Les machines peuvent-elles penser ? Voilà ce que demandait
en 1950 Alan Turing dans un fameux article(1)
qui servit de "base de départ" à Allen
Newell, J.-Cliff Shaw et Herbert Alexander Simon concevant à
partir de 1952 la théorie des Heuristiques programmables
qui allait, en 1956, rendre effectives les premières
réalisations programmées de l'Intelligence artificielle.
En fait, c'est dès les années 40 que, forts des
progrès des neurosciences et de ceux de la logique mathématique,
ont émergé les premiers travaux sur le cerveau
artificiel. En s'inspirant de la structure du système
nerveux biologique, on devrait pouvoir construire des systèmes
artificiels dotés de puissantes capacités computationnelles.
Très tôt a pu être montré que des
réseaux d'unités logiques simples (neurones) sont
capables de réaliser des opérations complexes
; plus encore, que de tels réseaux sont "Turing
universels", c'est-à-dire qu'ils sont potentiellement
aptes à traiter toute fonction calculable, voire, selon
l'interprétation physique forte de la thèse de
Church/Turing, à réaliser toute opération
de traitement de l'information opérée par le cerveau
biologique.
C'est sur ces bases que sont apparus les premiers réseaux
apprenants, appelés "réseaux de neurones
formels"(2).
C'est à Franck Rosenblatt que l'on doit en 1958 le premier
modèle de ces réseaux(3)
- le Perceptron(4)
- premier système artificiel présentant ainsi
une faculté jusque là réservée aux
êtres vivants : celle d'apprendre par l'expérience.
C'est
une extension du Perceptron, baptisée "Madaline"

### Activité
Répondez à ces questions à l'aide du document source :
1. En quelle année Alan Turing a-t-il demandé si les machines peuvent penser ?
2. Dans quelles années sont apparus les premiers travaux sur le cerveau artificiel ?
3. Quel nom porte le premier modèle de réseau proposé par Franck Rosenblatt en 1958 ?
Les lignes qui viennent ensuite forment un matériau à part, sans rapport avec le document source.

### Extraits des lignes
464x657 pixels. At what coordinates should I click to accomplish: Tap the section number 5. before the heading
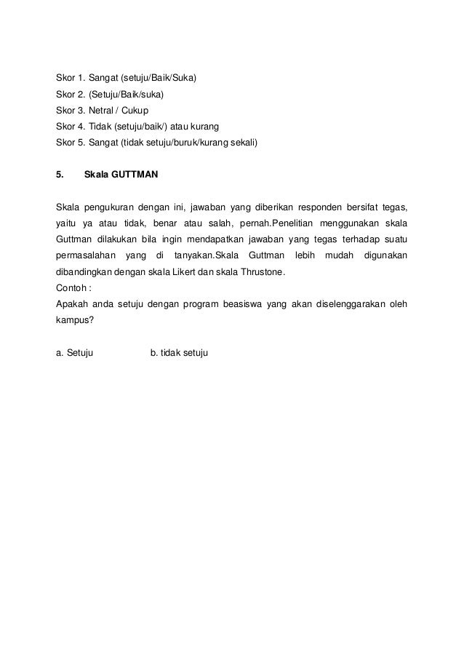[x=60, y=175]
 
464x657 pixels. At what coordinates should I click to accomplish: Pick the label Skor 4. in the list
[x=70, y=126]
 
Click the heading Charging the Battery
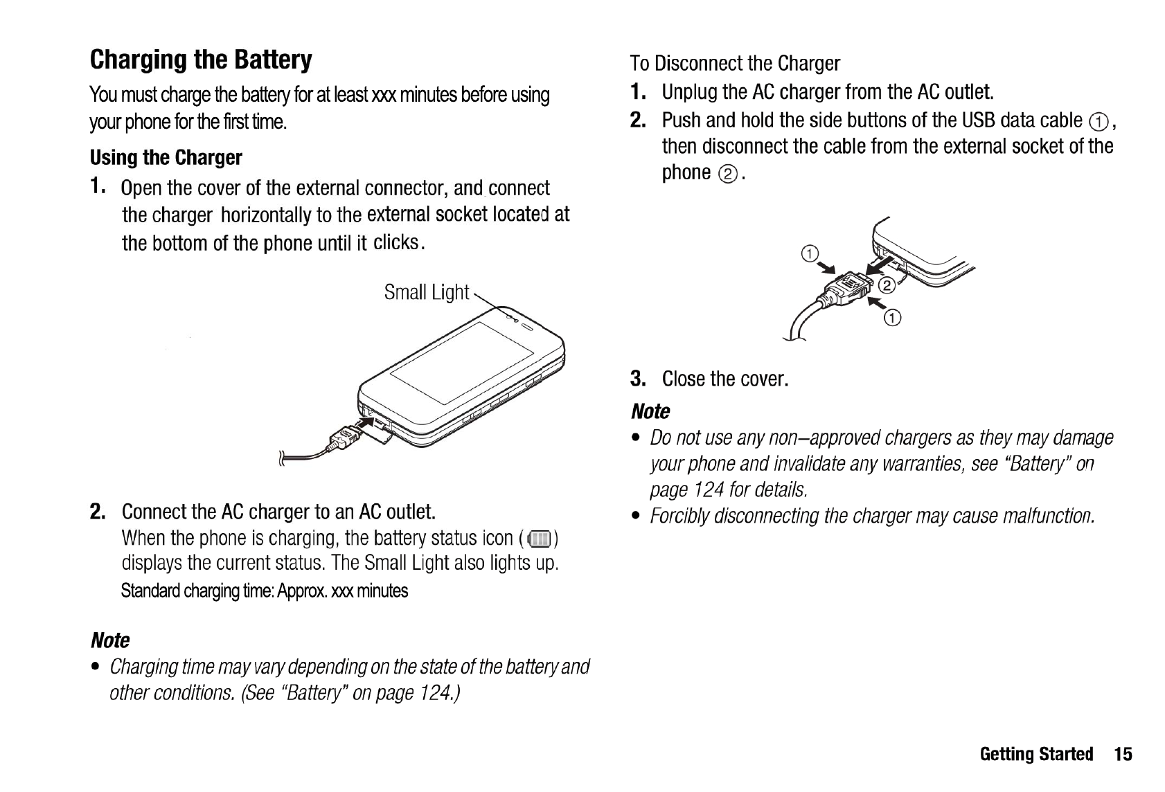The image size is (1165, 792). (x=201, y=60)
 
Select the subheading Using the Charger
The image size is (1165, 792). (x=166, y=158)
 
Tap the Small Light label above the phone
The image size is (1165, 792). (x=427, y=292)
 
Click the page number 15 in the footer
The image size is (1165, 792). (x=1123, y=754)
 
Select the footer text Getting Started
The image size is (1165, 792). (x=1036, y=754)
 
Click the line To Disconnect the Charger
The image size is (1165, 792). (x=735, y=64)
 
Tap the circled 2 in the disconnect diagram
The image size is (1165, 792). (x=885, y=286)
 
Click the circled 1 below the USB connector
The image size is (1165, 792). (x=893, y=318)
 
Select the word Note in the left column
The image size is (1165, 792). (x=110, y=640)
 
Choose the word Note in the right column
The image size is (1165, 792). (x=650, y=411)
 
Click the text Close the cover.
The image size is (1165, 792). (x=724, y=379)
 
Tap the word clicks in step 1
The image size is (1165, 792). (x=396, y=242)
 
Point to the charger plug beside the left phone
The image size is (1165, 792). (x=346, y=439)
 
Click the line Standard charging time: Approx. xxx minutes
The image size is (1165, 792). (x=265, y=591)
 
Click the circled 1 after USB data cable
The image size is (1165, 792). (x=1098, y=123)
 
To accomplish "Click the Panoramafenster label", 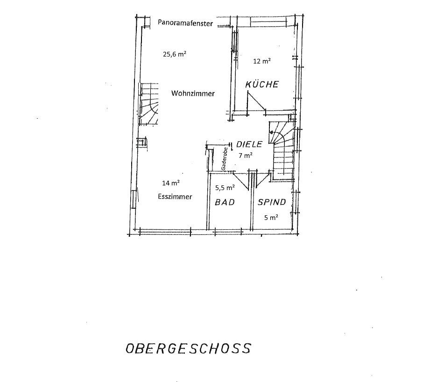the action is click(185, 23).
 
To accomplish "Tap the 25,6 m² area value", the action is click(175, 54).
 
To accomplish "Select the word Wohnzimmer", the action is click(193, 93).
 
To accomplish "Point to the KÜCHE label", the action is click(262, 84).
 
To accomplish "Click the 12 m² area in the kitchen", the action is click(262, 61).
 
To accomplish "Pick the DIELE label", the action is click(249, 144).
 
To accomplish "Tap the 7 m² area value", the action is click(246, 155).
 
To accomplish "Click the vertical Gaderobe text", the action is click(224, 159).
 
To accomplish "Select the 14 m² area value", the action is click(171, 183).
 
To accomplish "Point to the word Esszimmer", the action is click(175, 197).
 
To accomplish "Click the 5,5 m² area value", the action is click(225, 187).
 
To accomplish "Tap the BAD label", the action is click(225, 202).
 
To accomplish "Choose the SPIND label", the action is click(272, 202).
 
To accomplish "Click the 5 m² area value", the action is click(271, 217).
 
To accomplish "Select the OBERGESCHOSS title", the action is click(188, 348).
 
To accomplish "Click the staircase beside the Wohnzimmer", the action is click(148, 104).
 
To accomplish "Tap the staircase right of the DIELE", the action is click(283, 150).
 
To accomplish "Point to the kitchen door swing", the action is click(256, 102).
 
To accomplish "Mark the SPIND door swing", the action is click(262, 178).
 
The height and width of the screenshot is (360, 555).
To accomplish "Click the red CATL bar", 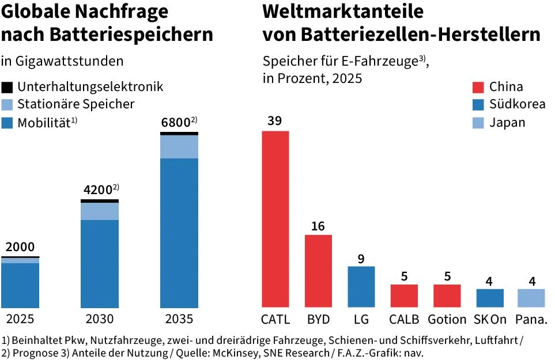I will pos(275,219).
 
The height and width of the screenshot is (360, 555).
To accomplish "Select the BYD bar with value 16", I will pos(318,271).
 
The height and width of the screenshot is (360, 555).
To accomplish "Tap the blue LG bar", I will pos(361,286).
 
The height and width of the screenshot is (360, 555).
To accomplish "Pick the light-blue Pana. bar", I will pos(531,298).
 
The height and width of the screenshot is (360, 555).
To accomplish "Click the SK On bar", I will pos(489,298).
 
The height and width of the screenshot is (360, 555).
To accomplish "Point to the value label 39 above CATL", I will pos(275,121).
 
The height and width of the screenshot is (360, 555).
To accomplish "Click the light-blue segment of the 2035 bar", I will pos(179,146).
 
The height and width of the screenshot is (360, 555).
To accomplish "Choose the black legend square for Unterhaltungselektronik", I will pos(7,87).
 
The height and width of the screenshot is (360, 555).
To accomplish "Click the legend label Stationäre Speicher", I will pos(75,104).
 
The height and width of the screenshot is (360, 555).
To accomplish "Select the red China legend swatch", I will pos(478,87).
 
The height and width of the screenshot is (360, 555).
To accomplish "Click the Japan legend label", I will pos(507,122).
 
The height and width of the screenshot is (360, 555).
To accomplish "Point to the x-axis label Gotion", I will pos(447,319).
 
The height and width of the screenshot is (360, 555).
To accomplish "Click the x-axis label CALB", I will pos(403,319).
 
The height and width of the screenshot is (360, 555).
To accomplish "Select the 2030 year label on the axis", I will pos(99,319).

### Réponse écrite
1. En 1950.
2. Dans les années 40.
3. Le Perceptron.